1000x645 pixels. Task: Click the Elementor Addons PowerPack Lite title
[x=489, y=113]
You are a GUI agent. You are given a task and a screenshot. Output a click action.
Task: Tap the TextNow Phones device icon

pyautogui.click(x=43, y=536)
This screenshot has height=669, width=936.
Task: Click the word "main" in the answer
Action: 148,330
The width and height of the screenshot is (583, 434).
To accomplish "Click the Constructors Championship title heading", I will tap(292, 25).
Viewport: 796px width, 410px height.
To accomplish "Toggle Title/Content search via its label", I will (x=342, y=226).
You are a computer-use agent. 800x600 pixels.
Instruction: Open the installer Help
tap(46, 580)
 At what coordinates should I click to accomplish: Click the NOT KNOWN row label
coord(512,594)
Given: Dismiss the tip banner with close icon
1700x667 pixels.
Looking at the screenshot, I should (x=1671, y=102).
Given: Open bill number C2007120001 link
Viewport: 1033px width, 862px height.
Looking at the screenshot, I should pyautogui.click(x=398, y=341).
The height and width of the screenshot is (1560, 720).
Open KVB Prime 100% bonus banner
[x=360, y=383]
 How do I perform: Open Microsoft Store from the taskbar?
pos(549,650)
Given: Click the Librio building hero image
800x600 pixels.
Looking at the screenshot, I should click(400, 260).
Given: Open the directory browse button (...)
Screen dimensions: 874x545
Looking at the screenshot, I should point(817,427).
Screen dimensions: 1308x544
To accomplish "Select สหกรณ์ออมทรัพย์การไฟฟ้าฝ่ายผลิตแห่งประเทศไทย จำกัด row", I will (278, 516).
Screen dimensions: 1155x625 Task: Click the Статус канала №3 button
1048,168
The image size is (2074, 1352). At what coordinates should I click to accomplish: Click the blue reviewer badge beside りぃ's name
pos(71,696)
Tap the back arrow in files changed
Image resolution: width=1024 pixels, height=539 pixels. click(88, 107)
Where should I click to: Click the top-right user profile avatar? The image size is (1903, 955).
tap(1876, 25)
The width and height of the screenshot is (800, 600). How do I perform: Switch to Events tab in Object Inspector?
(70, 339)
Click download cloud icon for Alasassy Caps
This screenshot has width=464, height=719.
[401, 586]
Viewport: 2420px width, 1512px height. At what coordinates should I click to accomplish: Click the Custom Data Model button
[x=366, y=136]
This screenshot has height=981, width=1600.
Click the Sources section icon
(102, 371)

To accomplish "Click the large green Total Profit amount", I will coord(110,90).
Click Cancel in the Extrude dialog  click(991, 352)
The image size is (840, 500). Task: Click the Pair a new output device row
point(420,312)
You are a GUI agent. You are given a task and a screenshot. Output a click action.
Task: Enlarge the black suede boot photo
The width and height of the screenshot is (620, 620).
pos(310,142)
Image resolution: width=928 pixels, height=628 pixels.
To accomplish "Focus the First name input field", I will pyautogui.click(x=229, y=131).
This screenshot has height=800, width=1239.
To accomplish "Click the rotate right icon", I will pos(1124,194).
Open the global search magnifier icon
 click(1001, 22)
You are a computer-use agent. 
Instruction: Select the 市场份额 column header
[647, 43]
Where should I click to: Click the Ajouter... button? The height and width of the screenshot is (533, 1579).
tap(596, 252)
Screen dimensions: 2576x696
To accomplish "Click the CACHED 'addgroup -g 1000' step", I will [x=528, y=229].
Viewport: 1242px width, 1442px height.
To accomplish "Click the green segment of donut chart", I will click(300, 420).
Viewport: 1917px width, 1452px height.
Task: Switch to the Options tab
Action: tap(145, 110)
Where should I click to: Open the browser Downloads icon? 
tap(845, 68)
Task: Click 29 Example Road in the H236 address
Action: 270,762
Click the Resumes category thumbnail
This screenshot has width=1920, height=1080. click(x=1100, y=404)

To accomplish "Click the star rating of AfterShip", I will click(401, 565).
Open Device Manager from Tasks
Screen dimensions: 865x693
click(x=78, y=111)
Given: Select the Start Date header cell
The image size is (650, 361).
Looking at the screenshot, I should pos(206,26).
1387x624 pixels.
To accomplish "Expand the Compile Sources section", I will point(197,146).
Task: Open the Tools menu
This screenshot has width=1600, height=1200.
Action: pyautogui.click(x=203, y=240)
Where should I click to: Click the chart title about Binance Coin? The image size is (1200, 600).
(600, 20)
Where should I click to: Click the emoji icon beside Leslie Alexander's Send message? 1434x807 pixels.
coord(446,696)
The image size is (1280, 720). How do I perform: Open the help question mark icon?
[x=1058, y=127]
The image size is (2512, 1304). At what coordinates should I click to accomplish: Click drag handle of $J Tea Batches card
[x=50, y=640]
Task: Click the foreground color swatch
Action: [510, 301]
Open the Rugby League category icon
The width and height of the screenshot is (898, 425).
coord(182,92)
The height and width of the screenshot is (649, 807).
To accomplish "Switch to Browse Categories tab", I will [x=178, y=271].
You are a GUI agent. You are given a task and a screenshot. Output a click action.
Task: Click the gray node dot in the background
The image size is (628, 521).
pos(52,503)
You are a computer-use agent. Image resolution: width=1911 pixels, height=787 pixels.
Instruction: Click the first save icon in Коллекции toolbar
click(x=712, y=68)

##############################

Starting with the line that holds "The width and height of the screenshot is (583, 434)." and ending with the line that holds "Given: Dismiss the tip banner with close icon", retype every line in the data above exactly, and nothing else.

The width and height of the screenshot is (583, 434).
To accomplish "Click the Constructors Championship title heading", I will tap(292, 25).
Viewport: 796px width, 410px height.
To accomplish "Toggle Title/Content search via its label", I will (x=342, y=226).
You are a computer-use agent. 800x600 pixels.
Instruction: Open the installer Help
tap(46, 580)
 At what coordinates should I click to accomplish: Click the NOT KNOWN row label
coord(512,594)
Given: Dismiss the tip banner with close icon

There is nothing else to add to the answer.